Unfortunately, it is almost an article of faith among in many (liberal) circles that growth and inequality are tradeoffs. Certainly, that can happen. But are we really less equal now than we were in, say, 1700? 300 years of economic growth are precisely what allow today's middle and working classes to live like the nobles of old - but with plumbing, deoderant, and YouTube.

Growth is important, not because it allows us to consume more of the same things, but because it means new things get invented that change our lives for the better. And most of these new things end up making ours a more, not less, equal society.

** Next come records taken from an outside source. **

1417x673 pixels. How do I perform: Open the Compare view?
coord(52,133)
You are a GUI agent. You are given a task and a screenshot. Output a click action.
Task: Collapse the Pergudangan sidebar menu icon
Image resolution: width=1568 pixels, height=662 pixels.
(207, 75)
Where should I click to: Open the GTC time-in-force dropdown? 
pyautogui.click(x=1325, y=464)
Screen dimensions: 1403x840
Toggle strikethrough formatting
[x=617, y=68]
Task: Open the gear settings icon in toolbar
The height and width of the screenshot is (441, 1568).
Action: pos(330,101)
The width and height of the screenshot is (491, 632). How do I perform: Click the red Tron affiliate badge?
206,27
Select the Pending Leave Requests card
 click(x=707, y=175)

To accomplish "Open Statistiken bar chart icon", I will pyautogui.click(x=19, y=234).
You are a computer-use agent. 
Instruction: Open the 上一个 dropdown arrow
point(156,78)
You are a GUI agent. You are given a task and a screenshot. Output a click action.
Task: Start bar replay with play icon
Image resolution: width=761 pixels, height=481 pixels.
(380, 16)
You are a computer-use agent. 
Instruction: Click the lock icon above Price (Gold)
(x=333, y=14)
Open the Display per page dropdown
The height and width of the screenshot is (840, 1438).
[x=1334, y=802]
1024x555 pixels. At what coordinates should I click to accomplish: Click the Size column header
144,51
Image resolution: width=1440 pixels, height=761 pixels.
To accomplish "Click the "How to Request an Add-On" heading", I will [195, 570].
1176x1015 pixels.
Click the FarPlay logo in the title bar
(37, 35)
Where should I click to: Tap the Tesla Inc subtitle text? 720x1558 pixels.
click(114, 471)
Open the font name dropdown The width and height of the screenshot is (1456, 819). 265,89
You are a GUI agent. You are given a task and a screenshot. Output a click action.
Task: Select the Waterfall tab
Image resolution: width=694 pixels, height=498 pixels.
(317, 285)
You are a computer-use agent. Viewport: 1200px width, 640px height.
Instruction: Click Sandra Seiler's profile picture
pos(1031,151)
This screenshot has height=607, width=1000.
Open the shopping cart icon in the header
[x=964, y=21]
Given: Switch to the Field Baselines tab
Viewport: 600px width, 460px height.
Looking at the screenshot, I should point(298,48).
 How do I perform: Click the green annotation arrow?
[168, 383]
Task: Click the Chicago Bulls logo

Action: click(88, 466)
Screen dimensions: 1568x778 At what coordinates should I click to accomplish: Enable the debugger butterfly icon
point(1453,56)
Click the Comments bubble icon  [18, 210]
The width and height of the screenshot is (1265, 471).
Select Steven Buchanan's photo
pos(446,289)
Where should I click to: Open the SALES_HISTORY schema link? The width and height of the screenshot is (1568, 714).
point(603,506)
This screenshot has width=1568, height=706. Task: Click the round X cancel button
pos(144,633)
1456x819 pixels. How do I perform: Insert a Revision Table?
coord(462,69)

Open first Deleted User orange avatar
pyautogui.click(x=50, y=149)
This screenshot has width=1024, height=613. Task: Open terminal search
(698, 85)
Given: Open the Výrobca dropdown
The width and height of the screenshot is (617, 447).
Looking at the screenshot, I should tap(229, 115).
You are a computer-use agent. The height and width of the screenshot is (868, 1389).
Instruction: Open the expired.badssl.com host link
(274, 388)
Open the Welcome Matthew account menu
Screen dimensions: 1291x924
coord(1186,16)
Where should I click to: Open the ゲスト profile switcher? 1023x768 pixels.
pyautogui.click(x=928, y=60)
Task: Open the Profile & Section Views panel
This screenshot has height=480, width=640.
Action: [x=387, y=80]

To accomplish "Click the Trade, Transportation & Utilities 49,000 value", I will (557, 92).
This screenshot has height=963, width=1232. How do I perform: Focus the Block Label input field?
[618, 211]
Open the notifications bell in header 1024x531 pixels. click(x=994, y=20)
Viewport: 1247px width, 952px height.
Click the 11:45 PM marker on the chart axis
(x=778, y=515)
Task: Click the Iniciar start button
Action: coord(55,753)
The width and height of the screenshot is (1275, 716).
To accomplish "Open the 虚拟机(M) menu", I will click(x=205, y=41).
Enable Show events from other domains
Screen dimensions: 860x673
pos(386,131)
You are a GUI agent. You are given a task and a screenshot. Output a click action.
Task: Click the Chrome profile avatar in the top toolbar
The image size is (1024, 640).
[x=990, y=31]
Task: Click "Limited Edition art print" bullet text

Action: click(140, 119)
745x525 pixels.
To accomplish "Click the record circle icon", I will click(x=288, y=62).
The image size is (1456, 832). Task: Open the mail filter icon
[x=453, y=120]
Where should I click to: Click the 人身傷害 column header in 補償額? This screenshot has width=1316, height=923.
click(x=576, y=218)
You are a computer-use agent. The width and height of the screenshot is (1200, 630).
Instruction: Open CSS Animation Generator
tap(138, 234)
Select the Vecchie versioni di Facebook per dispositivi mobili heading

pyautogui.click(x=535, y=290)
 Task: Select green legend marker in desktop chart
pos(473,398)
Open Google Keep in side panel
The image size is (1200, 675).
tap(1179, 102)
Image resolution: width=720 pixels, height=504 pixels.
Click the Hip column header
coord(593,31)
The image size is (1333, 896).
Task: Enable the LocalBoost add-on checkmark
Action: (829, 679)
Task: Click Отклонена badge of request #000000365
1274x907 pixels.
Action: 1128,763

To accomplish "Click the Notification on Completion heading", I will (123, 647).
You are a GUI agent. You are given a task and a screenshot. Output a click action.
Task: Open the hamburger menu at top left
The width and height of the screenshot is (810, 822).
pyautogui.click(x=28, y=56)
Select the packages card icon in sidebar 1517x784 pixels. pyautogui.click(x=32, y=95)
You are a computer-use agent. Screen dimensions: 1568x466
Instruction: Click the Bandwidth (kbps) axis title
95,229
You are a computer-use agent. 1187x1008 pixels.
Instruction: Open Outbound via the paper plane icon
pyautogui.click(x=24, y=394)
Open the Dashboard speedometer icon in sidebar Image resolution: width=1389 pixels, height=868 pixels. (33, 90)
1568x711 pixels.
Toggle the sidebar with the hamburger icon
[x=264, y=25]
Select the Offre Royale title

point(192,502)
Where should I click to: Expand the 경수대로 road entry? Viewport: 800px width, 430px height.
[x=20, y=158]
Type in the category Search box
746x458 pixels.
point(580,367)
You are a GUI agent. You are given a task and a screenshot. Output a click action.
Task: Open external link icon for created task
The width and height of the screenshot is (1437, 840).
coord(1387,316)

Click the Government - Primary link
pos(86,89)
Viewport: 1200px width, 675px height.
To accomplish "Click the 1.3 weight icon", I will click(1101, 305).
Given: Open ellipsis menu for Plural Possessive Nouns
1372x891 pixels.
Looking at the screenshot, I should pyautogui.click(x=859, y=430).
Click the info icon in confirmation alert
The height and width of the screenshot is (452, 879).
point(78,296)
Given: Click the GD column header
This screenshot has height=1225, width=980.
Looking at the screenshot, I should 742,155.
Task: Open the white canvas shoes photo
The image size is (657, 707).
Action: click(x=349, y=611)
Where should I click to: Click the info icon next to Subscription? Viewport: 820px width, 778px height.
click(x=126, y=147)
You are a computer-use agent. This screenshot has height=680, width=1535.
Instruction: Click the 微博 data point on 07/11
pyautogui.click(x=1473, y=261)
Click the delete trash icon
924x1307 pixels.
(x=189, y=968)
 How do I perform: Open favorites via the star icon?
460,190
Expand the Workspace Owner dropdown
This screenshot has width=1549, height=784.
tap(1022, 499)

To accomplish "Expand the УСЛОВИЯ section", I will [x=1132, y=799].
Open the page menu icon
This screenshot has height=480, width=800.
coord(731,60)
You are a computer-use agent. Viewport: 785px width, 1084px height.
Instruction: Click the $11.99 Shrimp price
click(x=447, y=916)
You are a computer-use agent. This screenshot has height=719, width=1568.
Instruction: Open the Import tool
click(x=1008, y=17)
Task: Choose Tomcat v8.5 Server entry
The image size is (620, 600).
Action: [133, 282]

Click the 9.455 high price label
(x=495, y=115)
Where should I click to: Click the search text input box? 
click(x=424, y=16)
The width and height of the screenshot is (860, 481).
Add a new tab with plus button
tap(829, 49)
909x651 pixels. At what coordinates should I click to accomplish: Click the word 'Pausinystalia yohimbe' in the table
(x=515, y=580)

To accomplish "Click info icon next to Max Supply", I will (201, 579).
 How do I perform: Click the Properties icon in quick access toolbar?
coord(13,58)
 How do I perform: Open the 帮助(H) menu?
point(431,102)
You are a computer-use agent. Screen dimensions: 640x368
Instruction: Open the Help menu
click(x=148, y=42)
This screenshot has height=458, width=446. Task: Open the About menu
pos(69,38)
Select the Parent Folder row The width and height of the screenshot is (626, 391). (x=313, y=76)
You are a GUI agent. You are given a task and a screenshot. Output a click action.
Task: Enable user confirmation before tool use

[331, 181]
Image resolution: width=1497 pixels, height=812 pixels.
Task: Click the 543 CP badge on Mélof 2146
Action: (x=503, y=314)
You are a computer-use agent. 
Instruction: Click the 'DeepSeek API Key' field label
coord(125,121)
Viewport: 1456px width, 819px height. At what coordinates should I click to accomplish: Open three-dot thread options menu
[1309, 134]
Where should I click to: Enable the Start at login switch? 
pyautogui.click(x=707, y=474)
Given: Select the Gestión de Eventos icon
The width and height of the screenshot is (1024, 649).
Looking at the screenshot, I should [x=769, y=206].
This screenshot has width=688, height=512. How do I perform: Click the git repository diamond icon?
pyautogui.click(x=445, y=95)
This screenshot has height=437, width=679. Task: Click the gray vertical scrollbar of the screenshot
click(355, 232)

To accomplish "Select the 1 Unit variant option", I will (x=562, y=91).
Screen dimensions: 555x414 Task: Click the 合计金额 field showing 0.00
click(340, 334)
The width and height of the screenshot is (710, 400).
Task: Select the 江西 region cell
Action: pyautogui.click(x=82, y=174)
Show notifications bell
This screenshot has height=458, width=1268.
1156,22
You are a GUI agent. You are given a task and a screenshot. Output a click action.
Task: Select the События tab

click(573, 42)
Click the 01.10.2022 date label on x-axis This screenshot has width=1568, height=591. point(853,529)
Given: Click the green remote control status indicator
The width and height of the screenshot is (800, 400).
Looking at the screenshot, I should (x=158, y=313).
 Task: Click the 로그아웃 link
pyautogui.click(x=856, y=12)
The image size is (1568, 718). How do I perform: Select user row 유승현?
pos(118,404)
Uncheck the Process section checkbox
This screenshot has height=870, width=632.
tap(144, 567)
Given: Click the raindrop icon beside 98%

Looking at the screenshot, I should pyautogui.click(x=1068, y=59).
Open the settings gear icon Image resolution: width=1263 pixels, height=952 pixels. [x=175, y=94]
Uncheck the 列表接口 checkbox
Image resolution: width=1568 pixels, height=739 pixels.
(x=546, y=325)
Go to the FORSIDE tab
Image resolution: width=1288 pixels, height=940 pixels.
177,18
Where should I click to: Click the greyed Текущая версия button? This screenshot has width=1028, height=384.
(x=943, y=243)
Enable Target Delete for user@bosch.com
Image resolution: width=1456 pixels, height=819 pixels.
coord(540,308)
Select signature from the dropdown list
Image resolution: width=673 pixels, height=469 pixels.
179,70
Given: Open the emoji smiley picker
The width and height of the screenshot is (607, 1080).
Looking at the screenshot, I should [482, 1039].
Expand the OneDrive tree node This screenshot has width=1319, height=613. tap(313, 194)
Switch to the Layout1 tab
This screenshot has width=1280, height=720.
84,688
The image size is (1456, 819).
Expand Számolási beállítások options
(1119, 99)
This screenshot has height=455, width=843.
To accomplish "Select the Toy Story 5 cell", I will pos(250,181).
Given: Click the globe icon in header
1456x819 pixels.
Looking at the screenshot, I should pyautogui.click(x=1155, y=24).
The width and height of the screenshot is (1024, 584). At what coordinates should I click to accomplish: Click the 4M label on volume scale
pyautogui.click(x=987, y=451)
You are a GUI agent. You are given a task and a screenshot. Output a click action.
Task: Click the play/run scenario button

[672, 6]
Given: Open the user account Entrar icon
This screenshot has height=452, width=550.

Milton Friedman may have been all about efficiency, but growth is the real driver of progress. The Chinese realize this, so it's time we did too. That's why I believe growth should be the focus of the new liberal economic policy framework, which should focus on making people's lives qualitatively different, instead of quantitatively more efficient.


Bonus Reading Guide

1. An article in Slate compares Battlestar Galactica to Star Trek and finds the latter inferior. "Trek characters weren't allowed to have flaws or conflicts," the author writes, making them "stilted and predictable." Now, I do love Battlestar Galactica's character-driven, conflicted style. But I don't want my entertainment to only show human flaws and weakness. Sometimes I want to see human beings rising to the occasion, being more than we ever thought they could be. Such things do happen in real life - the Declaration of Independence, the Apollo moon landings. That's what Star Trek gave me, week after week, and that's why I'll always miss it.

2. Speaking of people named Friedman...The world's highest-paid journalist, Mr. Thomas Friedman, is certainly no Milton in the brains department. Read in this article how, every month or two for the last three years, he's been saying that the Iraq conflict would be decided "within six months." And this fool is the accepted authority on everything from war and conflict to oil politics to globalization. Sheesh.